In some of the pictures on show at the Royal Academy (the majority selected from the huge archive he left to the city of Oslo on his death in 1944) the painter is a cipher, a shadow, an implied presence; but even those in which Munch does appear as a recognisable face have stories to tell. In the mid-1920s, for example, he did a group of pictures called Self-Portrait: The Bohemian’s Wedding. They refer back, he said, to his experiences in the bohemian worlds of Berlin and Kristiania, the scene of the primal dramas of his life. The motif – people sitting round a table on which you can see glasses, a bottle, food and flowers – had been established in 1895 in Kristiania-Bohemia II, which showed ‘the much desired Oda Krohg surrounded by her many lovers and husbands’. Although Munch himself is the dominant figure in these later pictures, emotional tension still colours a scene. Had they been the work of Vuillard or Matisse or any number of other French painters who also painted groups round tables, their force would have derived from pleasure in the look of things and in convivial domestic life.

‘The Bohemian’s Wedding III’, 1925-26

‘The Bohemian’s Wedding III’, 1925-26

Among the best pictures here are those in which the raw material – the pain of jealousy, the fear of predatory women, depression and despair – is not worked symbolically but soaked up by a room or a landscape. In these, mostly the later works, the weight of Munch’s anxiety is carried by uneasy perspective and bright, sometimes livid colour. The figures are arranged in stances that let you know – as they do when you come into a room where a row has been going on – that something is wrong. The painter’s face lours, frowns or grimaces, his body is hunched, stooped or – in Self-Portrait in Inner Turmoil (1920) – stands legs apart, his hands gripping the lapels of his coat.

Self-Portrait: The Night Wanderer of 1923-24 grew out of a memory of an unexpected encounter with his reflection in a mirror. His mouth has begun to droop (photographs in the catalogue chronology confirm that it did over time come to approach the downturned arc of an inverse ‘smiley face’). The sleepless old man looks from shadowed eye sockets not at us – if one takes the notion that the picture is of a mirror – but at himself. Starry Night, painted in the same years, looks back to another Starry Night of 1895-97, which was built on memories of looking out of a hotel window with his first mistress. Now he is on his own. His presence is established not so much by the back of a head – which bumps up at the foot of the picture – as by the shadow it casts on the balcony outside and on the snow beyond. The dark mounds of trees; the distant yellow splash of the lights of a town; the stars themselves in a sky which runs from pink on the horizon through green to blue; the light from the windows behind us on the snow: all add to the feeling his pictures often give that one has arrived at a significant moment.

The late pictures look as if they have been painted quickly, with a kind of urgent carelessness.
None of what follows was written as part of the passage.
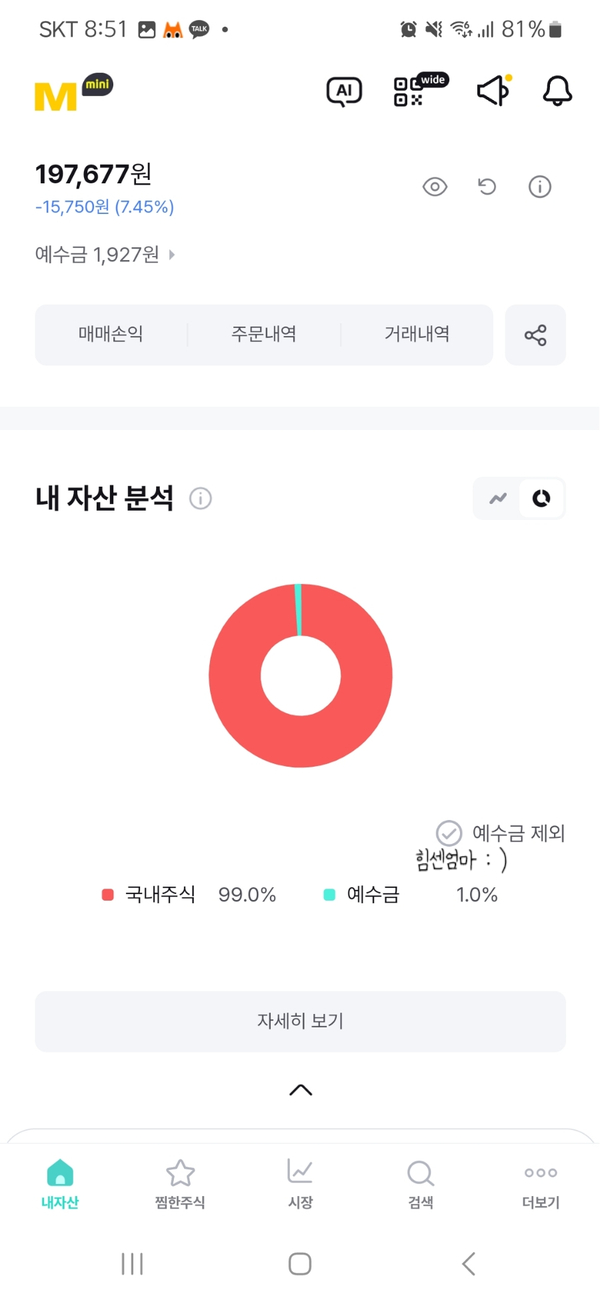The height and width of the screenshot is (1300, 600).
Task: Open the AI chat assistant icon
Action: (344, 92)
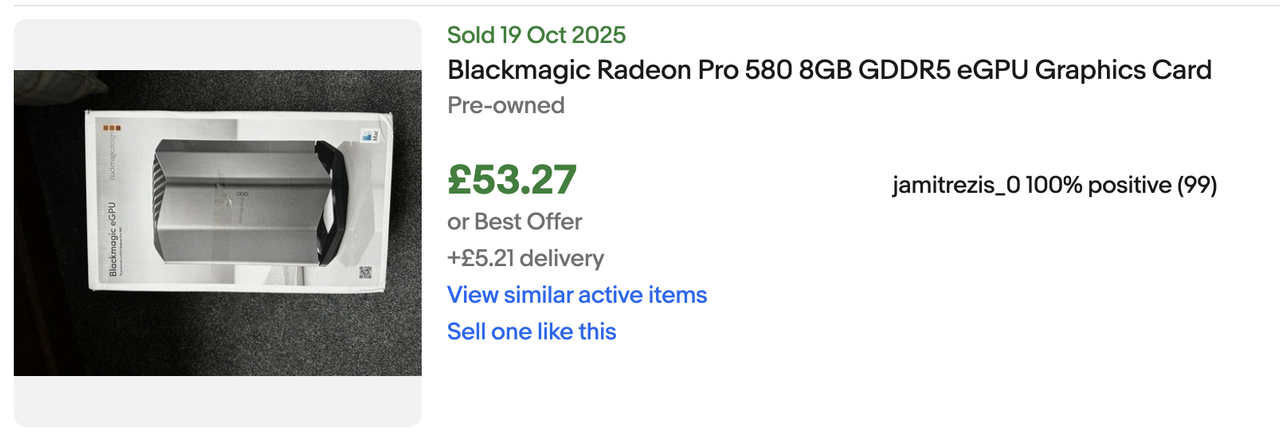Click the 'Pre-owned' condition label

pos(505,105)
When you look for similarly subjective painters to compare Munch with, you find artists who got more out of the physical business of picture-making. Soutine’s clotted skeins of paint, for example, or Schiele’s stringy, barbed outlines are positively lovely. These men, it seems, were not as impatient as Munch was to catch an emotion. But Munch had his own way of treating disturbing images, and when they hit a nerve, even if it doesn’t happen all that often, his unpainterliness is an advantage. It gives his pictures force – as witness statements take force from their unliterary flatness. Baudelaire called for painters to give an account of modern life. Munch, who was at odds from the beginning with Norwegian naturalism, became what he wanted to be: a painter of the inner life.